### TASK DESCRIPTION
Reproduce the listing below verbatim, starting at the line containing "At what coordinates" and ending with the final line of the listing, both included. Omit the pictures from your answer.

## Begin

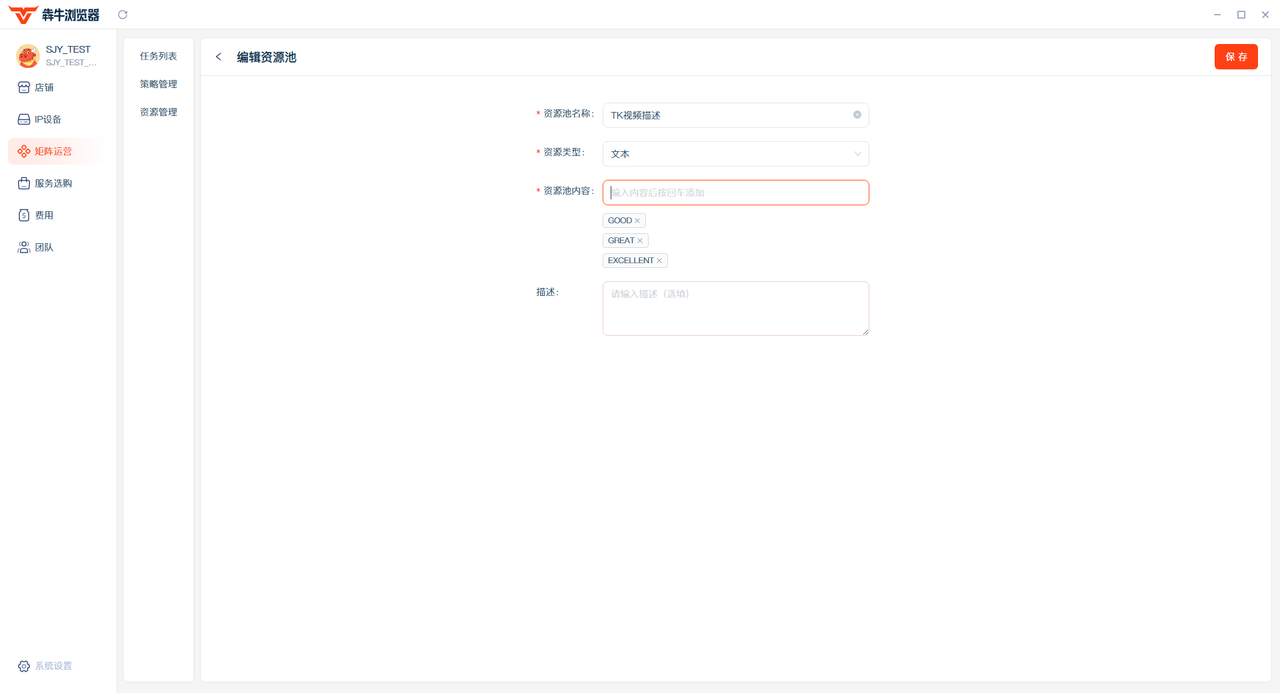Focus the 描述 description text area

(735, 308)
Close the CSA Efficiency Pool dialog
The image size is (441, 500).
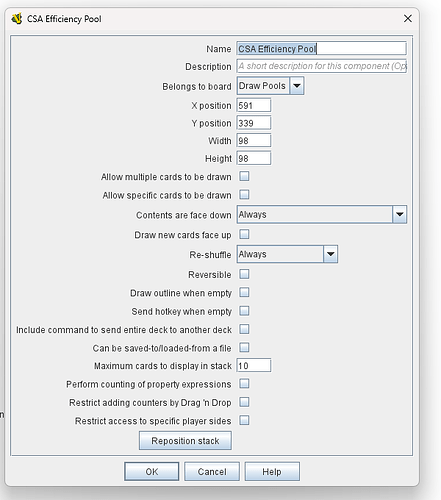[408, 18]
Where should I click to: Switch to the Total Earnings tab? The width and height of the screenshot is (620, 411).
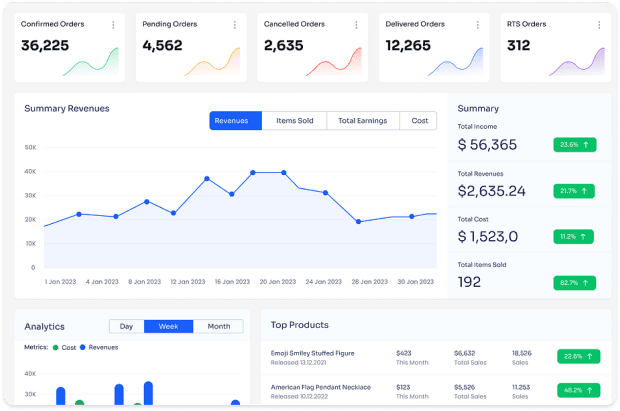363,121
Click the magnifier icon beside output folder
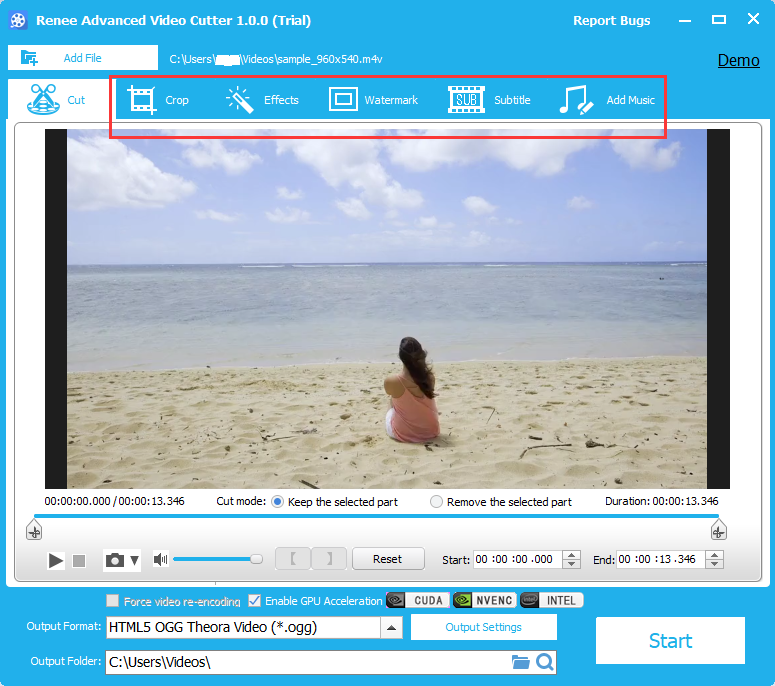The height and width of the screenshot is (686, 775). coord(545,662)
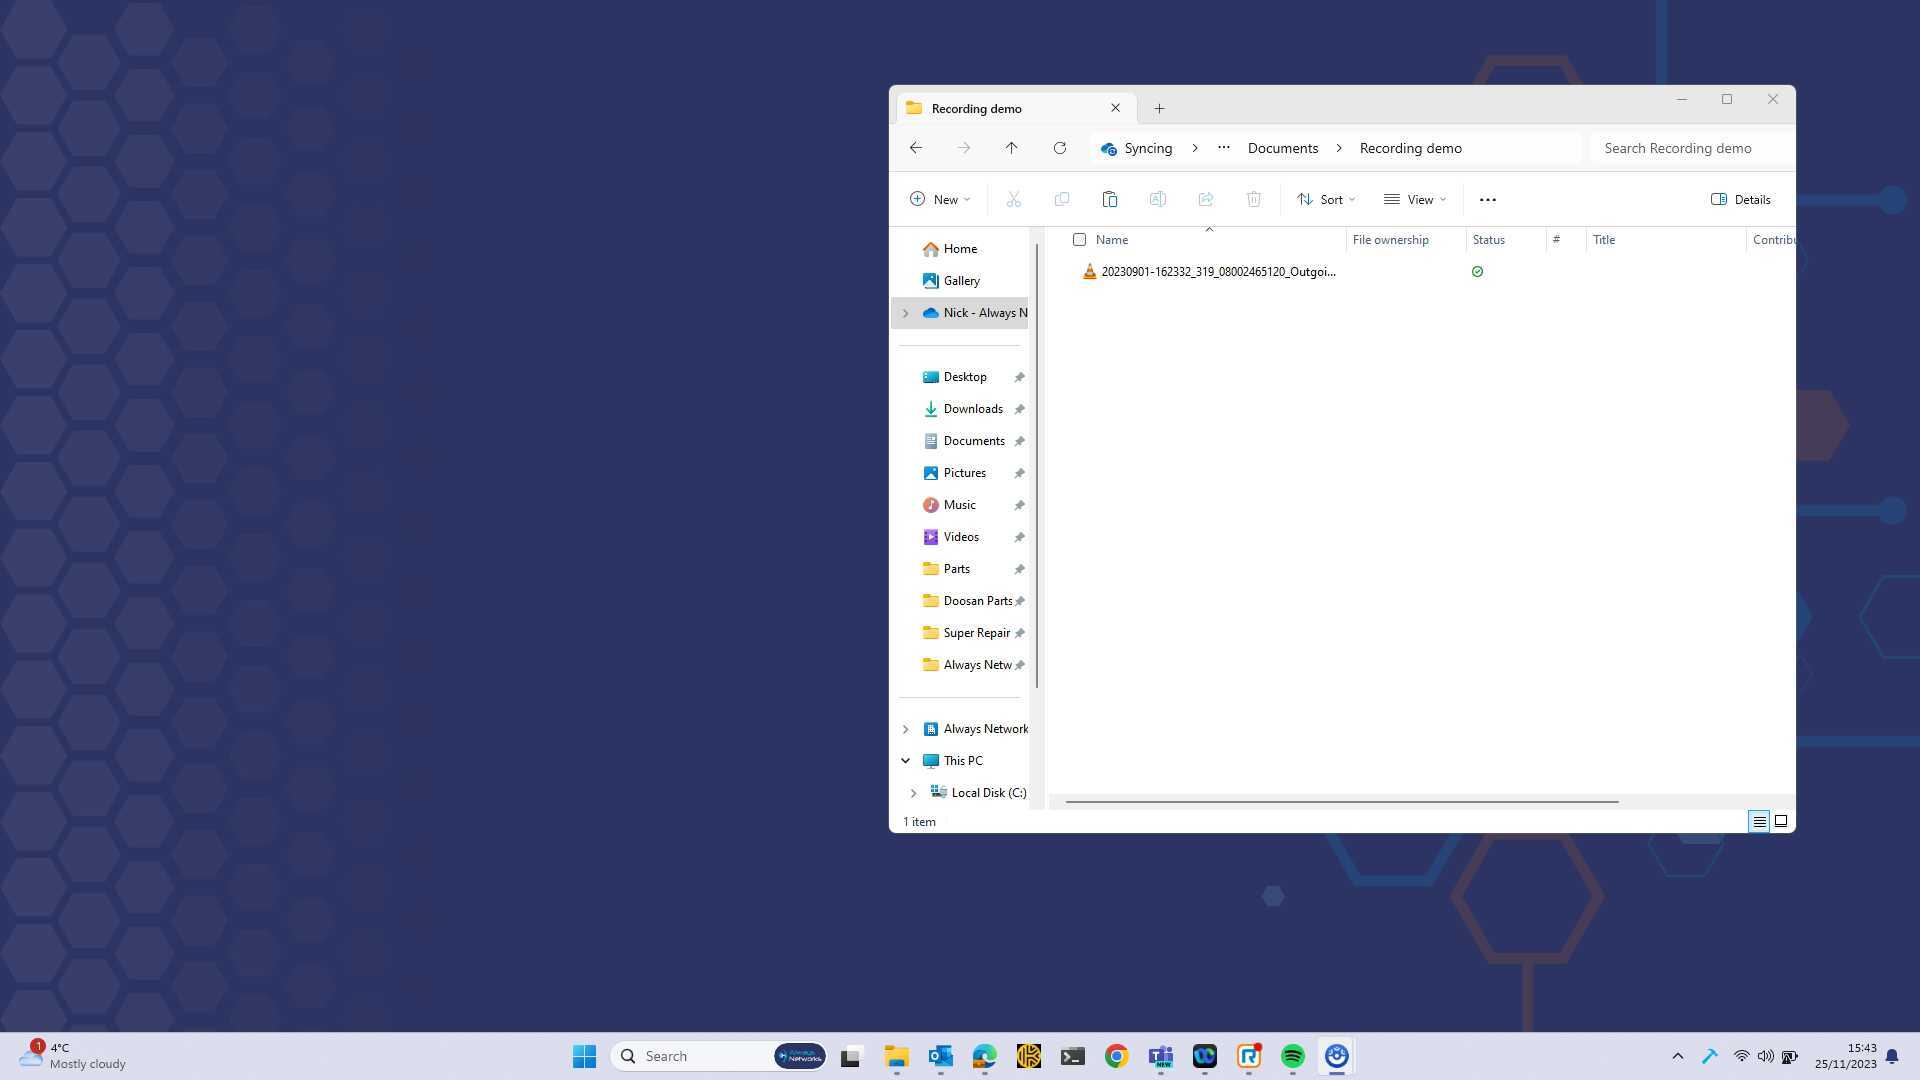Click the Rename icon in the toolbar
Screen dimensions: 1920x1080
pos(1157,199)
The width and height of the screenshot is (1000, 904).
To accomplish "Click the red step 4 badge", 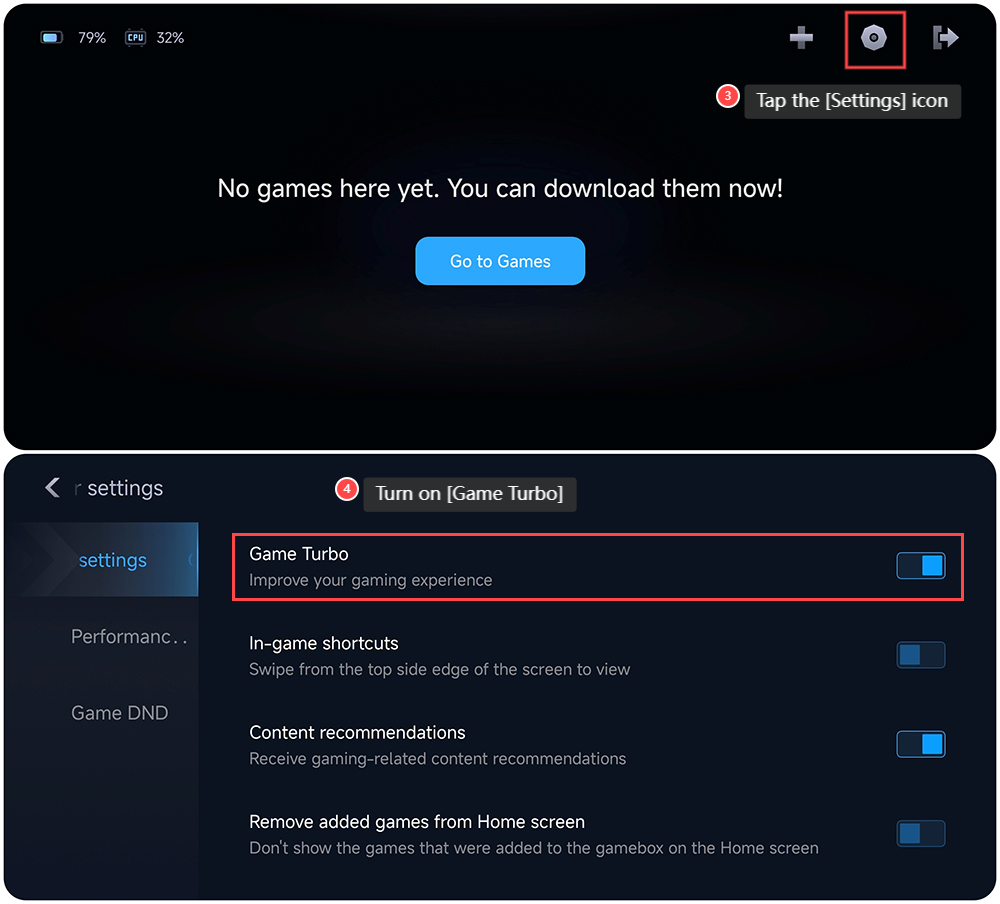I will click(346, 489).
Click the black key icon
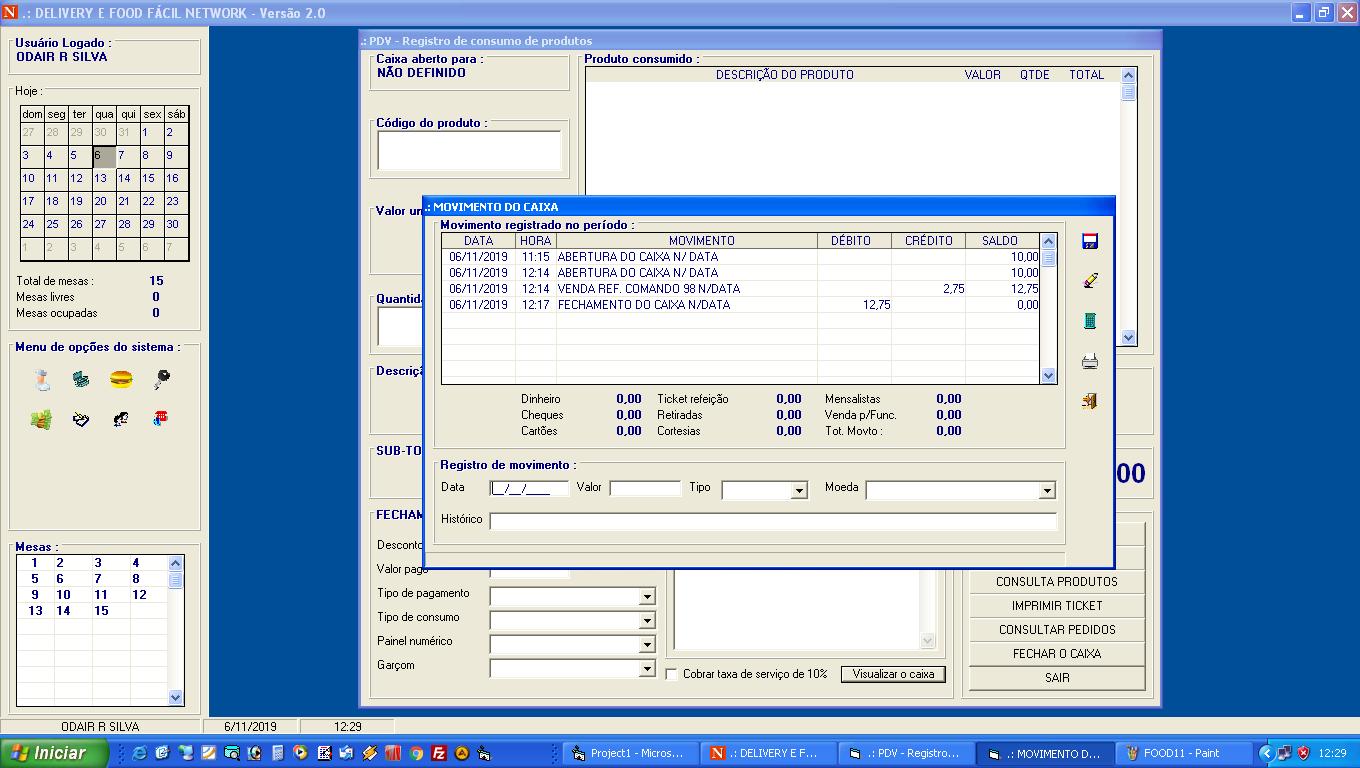The width and height of the screenshot is (1360, 768). (x=161, y=380)
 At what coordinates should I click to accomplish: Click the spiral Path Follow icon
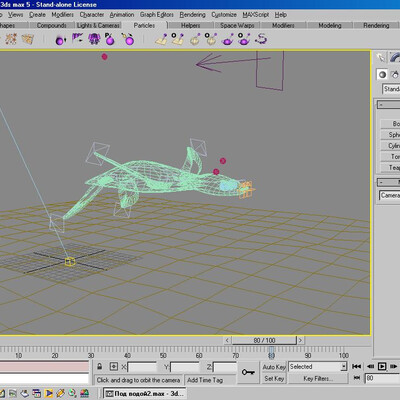click(x=261, y=39)
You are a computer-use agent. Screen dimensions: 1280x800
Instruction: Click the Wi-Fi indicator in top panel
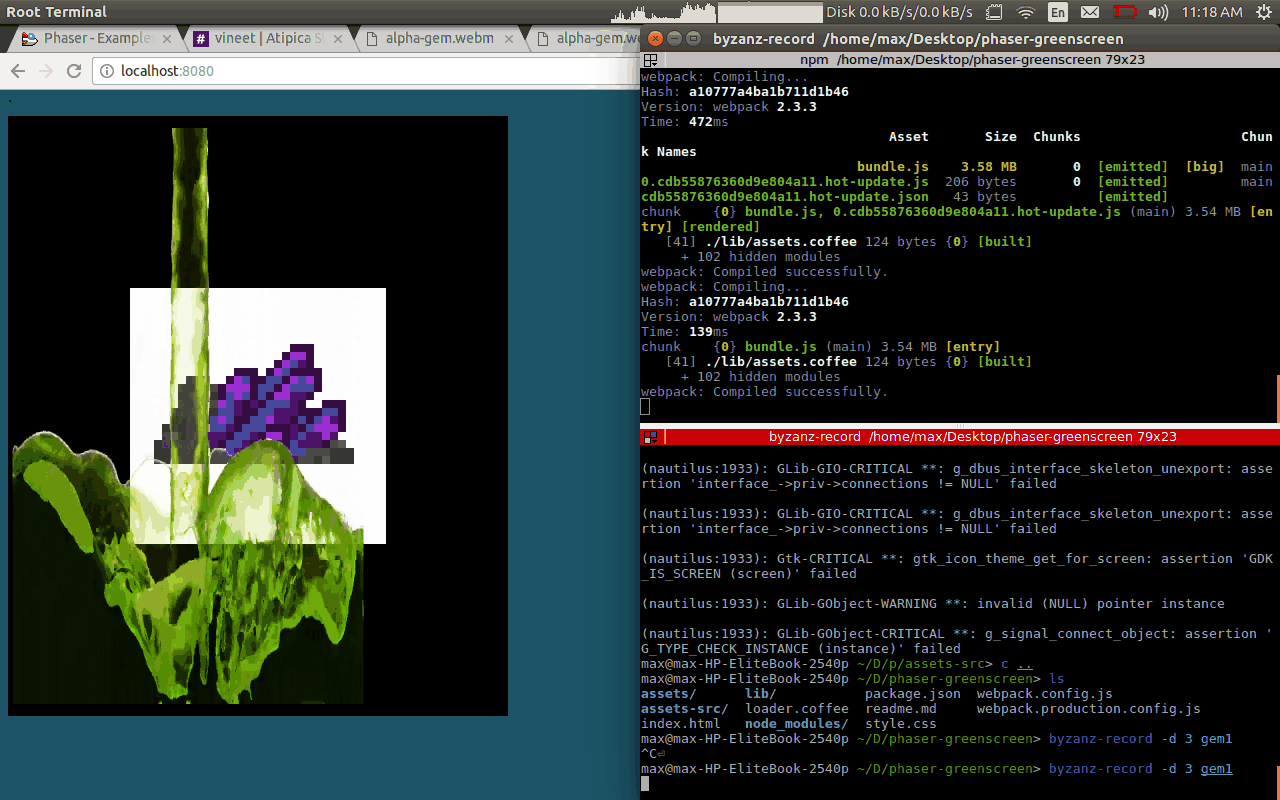coord(1027,13)
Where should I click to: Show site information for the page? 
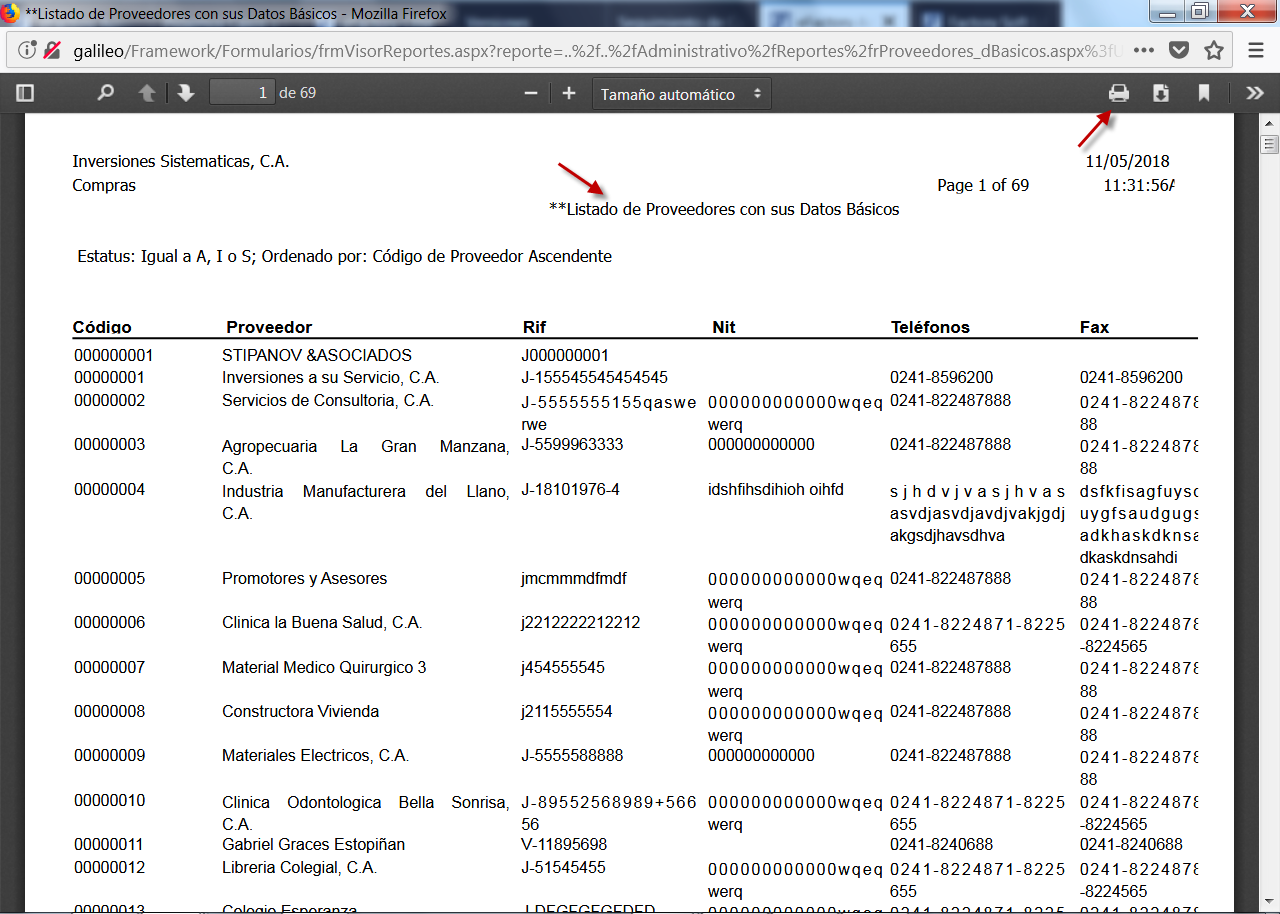click(x=27, y=50)
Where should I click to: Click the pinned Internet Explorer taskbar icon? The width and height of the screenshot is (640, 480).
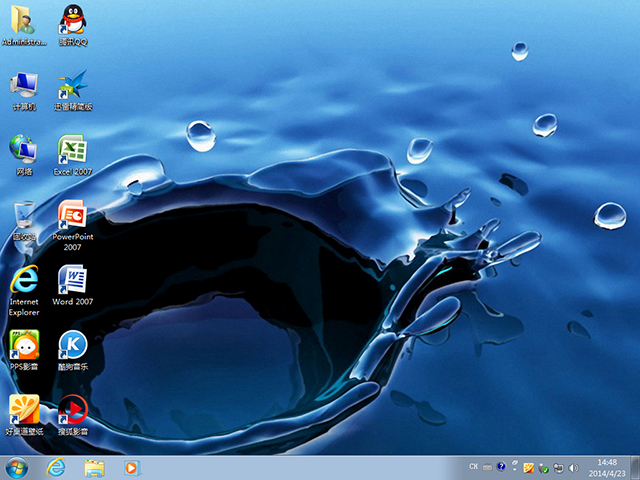[57, 467]
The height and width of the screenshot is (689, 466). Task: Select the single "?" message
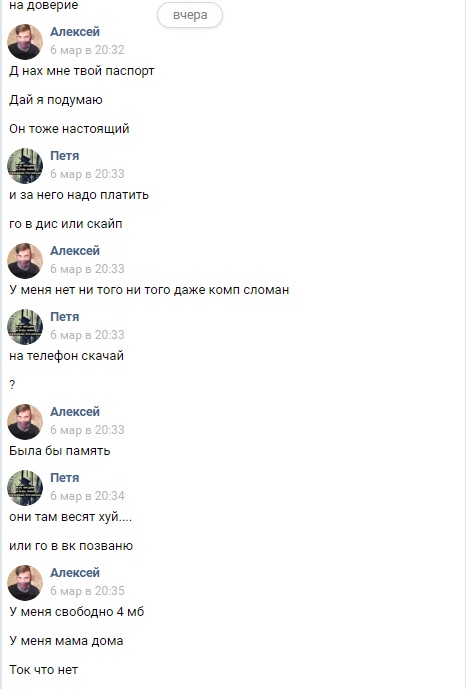click(x=12, y=384)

## End

### CORRECT RESPONSE
 At what coordinates should I click to accomplish: Click the spiral Path Follow icon
click(x=261, y=39)
You are a computer-use agent. Screen dimensions: 1280x800
Instruction: Click the Wi-Fi indicator in top panel
coord(1027,13)
Where should I click to: Show site information for the page? 
click(x=27, y=50)
Where should I click to: Click the pinned Internet Explorer taskbar icon? The width and height of the screenshot is (640, 480).
[57, 467]
The height and width of the screenshot is (689, 466). Task: Select the single "?" message
click(x=12, y=384)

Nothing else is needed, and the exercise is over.